The Spending Review has probably garnered more attention than the Budget, such as the increase in departmental budgets across Government. The Office for Budget Responsibility (OBR) stated that is expects that GDP will return to pre-pandemic levels by the end of this year, with a 6% level of growth forecasted for 2022. The forecasted permanent scarring from the pandemic was also reduced from 3% to 2%, giving the Chancellor more wiggle room for investment.
Moving ahead, inflation will clearly be at the forefront of the Government’s mind, with the expectation that it will hit 4% in 2022. Much of the inflationary pressures are due to the challenges within the supply chain, however we would expect these to subside in due course.
The Government’s mantra around ‘levelling up’ was finally fleshed out – with extra funding for local transport schemes across many of the UK’s major regions outside London. This is has been received has a welcome announcement by regional organisations and businesses as it can unlock the potential of many city centres. With improved local transport links, commuting will be made easier, helping to further promote office working in major towns. Although these schemes will not be completed for a number of years, it shows the direction of travel that the Government aims for.
There were very few announcements that were pertinent to commercial real estate. Unfortunately, only sticking plasters were applied to the Business Rates system when much wider-ranging changes were needed. A welcome move from the Government was the 2-year freeze on the rates multiplier that calculates costs, but this is only a short-term fix for businesses whose operational costs have piled up over the course of the pandemic.

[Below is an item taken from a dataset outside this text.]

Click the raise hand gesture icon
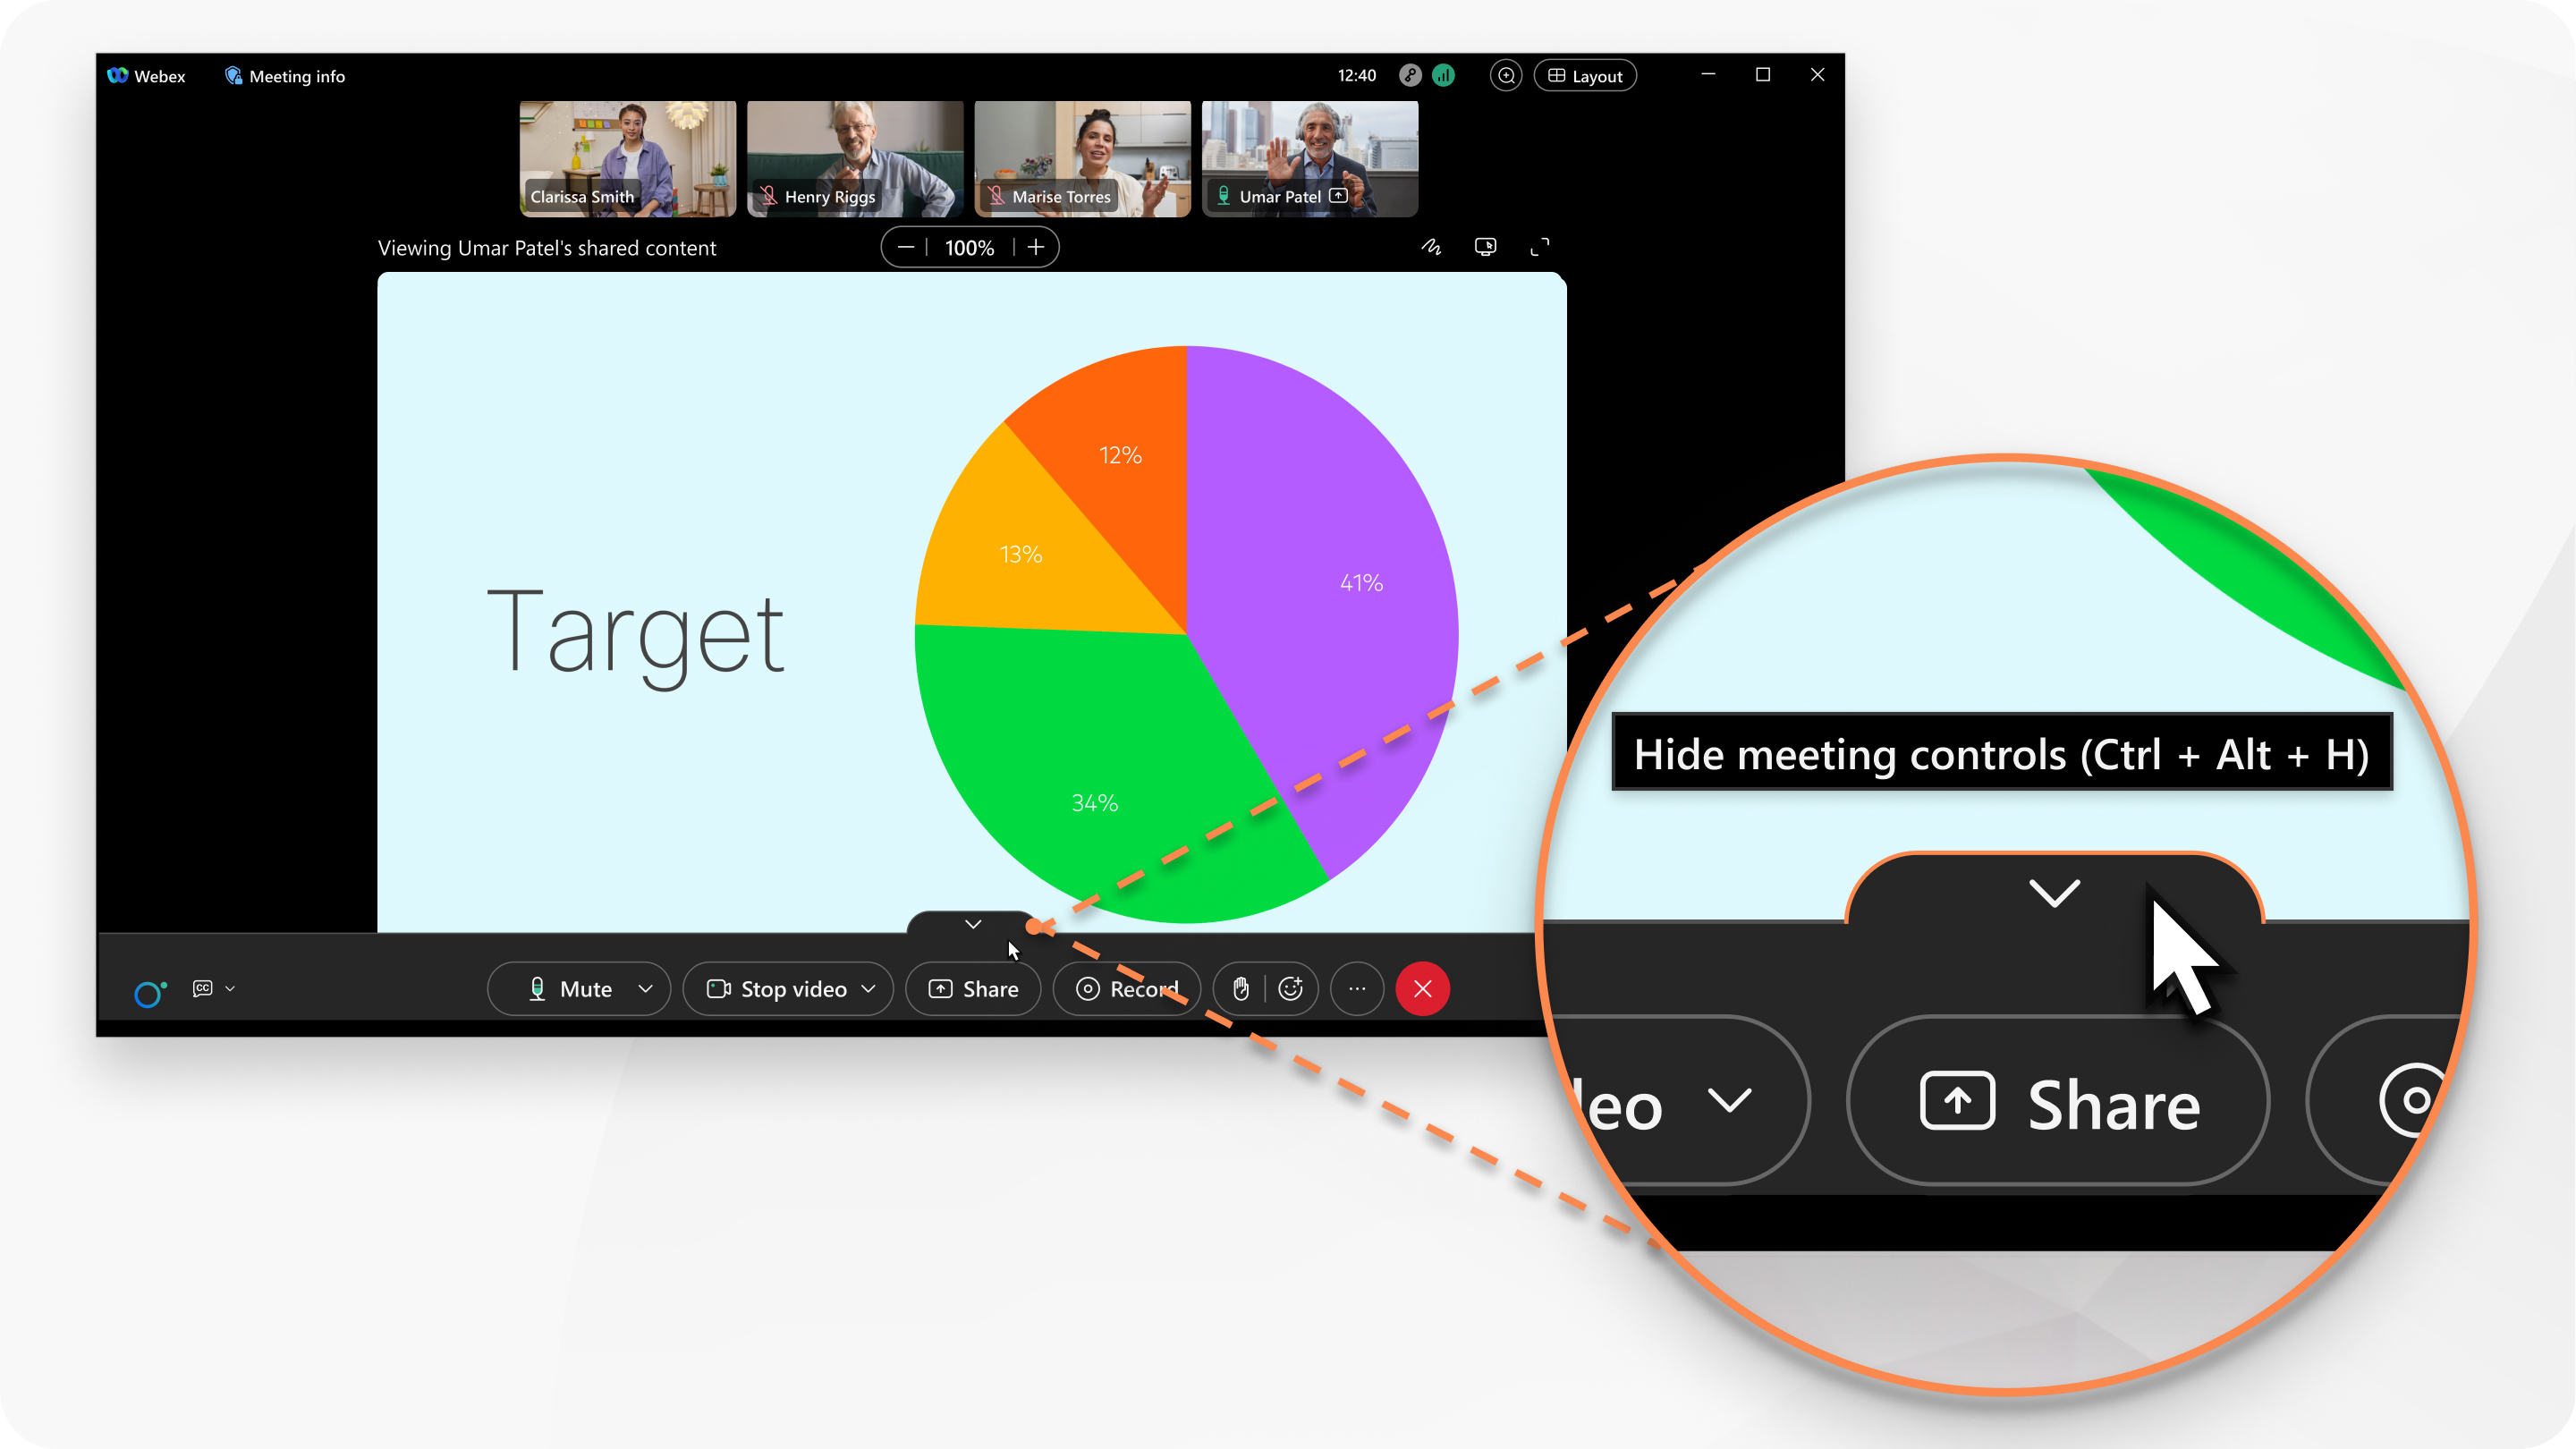This screenshot has width=2576, height=1449. click(1241, 987)
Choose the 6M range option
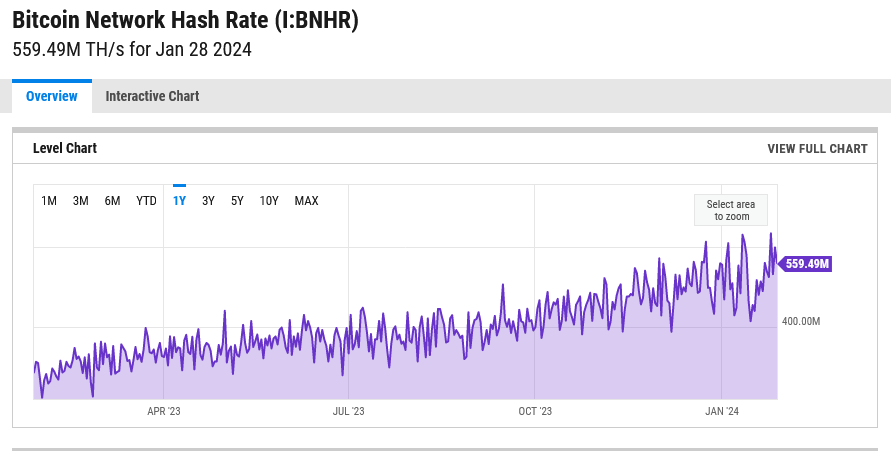The image size is (891, 451). point(113,201)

The Treasury has announced that it will consult on the idea of an online sales tax (OST). This was buried within the Budget documents and not mentioned by the Chancellor in his speech. This may be a sign that the Government knows how difficult it will be to overhaul the Business Rates system. There was a commitment to modernise the business rates system, with more frequent re-evaluations every three years, but it is yet to be seen when this will take effect. Rates were discounted in England by 50% for one year for retail, hospitality and leisure occupiers, however.

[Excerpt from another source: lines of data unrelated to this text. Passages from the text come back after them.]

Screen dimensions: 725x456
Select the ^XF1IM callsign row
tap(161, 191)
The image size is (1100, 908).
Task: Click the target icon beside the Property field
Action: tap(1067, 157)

With job vacancies running at close to a record high, the Government’s extension of the £3,000 apprenticeship hiring incentive to 31st January 2022 will help the next generation of workers learn the skillsets needed to thrive in a post-COVID economy. Sunak also confirmed the rise in the minimum wage for those aged over 23 to £9.50 per hour, up from £8.36. The apprentice rate will also rise from £4.30 per hour to £4.81.
The commentary in the run-up to this Autumn Budget was that it was the Government’s opportunity to set out its stall on paying for the unprecedented support that it has given families and businesses during the pandemic, as well as reshaping the economy and country post-Brexit. Sunak’s commitment to maintaining and even increasing departmental spending throughout this Parliament was particularly surprising, given that he has branded himself as a ‘low tax Conservative’. However, as has gone before, the Budget did not give any answers to the key issues facing the commercial real estate sector. As we head towards what may be a difficult winter, it will be interesting to see what support, if any, is given to businesses in the event of the Government pulling the trigger and plunging the country into a Plan B scenario to tackle COVID-19 between now and the Spring.
In all, it was an unspectacular Budget for offices and the commercial real estate sector. Few answers were proposed to the challenges facing the sector, and on the most relevant topic – Business Rates – only sticking plasters were applied. Although the last 20 months has seen unprecedented Government support for businesses, the policies that will help the CRE sector have not been forthcoming. The question is: how long will it take?